-- Start Data supplied --

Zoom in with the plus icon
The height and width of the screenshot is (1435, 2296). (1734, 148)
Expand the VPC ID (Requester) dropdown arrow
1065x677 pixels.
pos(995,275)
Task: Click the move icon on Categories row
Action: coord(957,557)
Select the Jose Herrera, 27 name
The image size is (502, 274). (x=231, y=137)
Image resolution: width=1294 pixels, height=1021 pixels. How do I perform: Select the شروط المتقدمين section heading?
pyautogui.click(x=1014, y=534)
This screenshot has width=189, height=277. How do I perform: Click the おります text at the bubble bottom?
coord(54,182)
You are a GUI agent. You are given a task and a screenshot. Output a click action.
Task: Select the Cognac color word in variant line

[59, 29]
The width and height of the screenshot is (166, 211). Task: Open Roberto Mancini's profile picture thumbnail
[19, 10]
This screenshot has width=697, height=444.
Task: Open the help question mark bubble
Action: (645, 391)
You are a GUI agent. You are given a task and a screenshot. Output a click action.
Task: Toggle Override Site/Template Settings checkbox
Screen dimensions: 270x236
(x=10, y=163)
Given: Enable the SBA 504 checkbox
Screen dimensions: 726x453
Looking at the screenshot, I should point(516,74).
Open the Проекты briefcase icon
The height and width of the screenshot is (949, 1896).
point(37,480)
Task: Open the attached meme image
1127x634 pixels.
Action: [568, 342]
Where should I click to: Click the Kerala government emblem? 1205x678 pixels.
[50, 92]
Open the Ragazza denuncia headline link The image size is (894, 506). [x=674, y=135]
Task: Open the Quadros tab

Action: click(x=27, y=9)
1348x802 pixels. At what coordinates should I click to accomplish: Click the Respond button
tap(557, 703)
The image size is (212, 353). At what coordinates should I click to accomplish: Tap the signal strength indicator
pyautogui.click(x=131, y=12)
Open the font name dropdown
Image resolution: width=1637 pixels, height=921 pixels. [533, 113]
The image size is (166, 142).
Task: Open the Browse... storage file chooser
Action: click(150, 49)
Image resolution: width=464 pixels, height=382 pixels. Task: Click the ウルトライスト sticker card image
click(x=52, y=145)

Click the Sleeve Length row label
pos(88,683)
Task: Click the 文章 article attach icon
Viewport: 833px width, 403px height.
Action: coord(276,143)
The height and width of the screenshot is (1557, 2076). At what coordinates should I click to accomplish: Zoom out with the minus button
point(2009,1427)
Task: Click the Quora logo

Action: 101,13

-- End Data supplied --

### Goal
Return all of the rows above line for line, with nothing changed.

### Response for this exercise
Zoom in with the plus icon
The height and width of the screenshot is (1435, 2296). (1734, 148)
Expand the VPC ID (Requester) dropdown arrow
1065x677 pixels.
pos(995,275)
Task: Click the move icon on Categories row
Action: coord(957,557)
Select the Jose Herrera, 27 name
The image size is (502, 274). (x=231, y=137)
Image resolution: width=1294 pixels, height=1021 pixels. How do I perform: Select the شروط المتقدمين section heading?
pyautogui.click(x=1014, y=534)
This screenshot has width=189, height=277. How do I perform: Click the おります text at the bubble bottom?
coord(54,182)
You are a GUI agent. You are given a task and a screenshot. Output a click action.
Task: Select the Cognac color word in variant line

[59, 29]
The width and height of the screenshot is (166, 211). Task: Open Roberto Mancini's profile picture thumbnail
[19, 10]
This screenshot has width=697, height=444.
Task: Open the help question mark bubble
Action: (645, 391)
You are a GUI agent. You are given a task and a screenshot. Output a click action.
Task: Toggle Override Site/Template Settings checkbox
Screen dimensions: 270x236
(x=10, y=163)
Given: Enable the SBA 504 checkbox
Screen dimensions: 726x453
Looking at the screenshot, I should point(516,74).
Open the Проекты briefcase icon
The height and width of the screenshot is (949, 1896).
point(37,480)
Task: Open the attached meme image
1127x634 pixels.
Action: [568, 342]
Where should I click to: Click the Kerala government emblem? 1205x678 pixels.
[50, 92]
Open the Ragazza denuncia headline link The image size is (894, 506). [x=674, y=135]
Task: Open the Quadros tab

Action: click(x=27, y=9)
1348x802 pixels. At what coordinates should I click to accomplish: Click the Respond button
tap(557, 703)
The image size is (212, 353). At what coordinates should I click to accomplish: Tap the signal strength indicator
pyautogui.click(x=131, y=12)
Open the font name dropdown
Image resolution: width=1637 pixels, height=921 pixels. [533, 113]
The image size is (166, 142).
Task: Open the Browse... storage file chooser
Action: click(150, 49)
Image resolution: width=464 pixels, height=382 pixels. Task: Click the ウルトライスト sticker card image
click(x=52, y=145)

Click the Sleeve Length row label
pos(88,683)
Task: Click the 文章 article attach icon
Viewport: 833px width, 403px height.
Action: coord(276,143)
The height and width of the screenshot is (1557, 2076). At what coordinates should I click to accomplish: Zoom out with the minus button
point(2009,1427)
Task: Click the Quora logo

Action: 101,13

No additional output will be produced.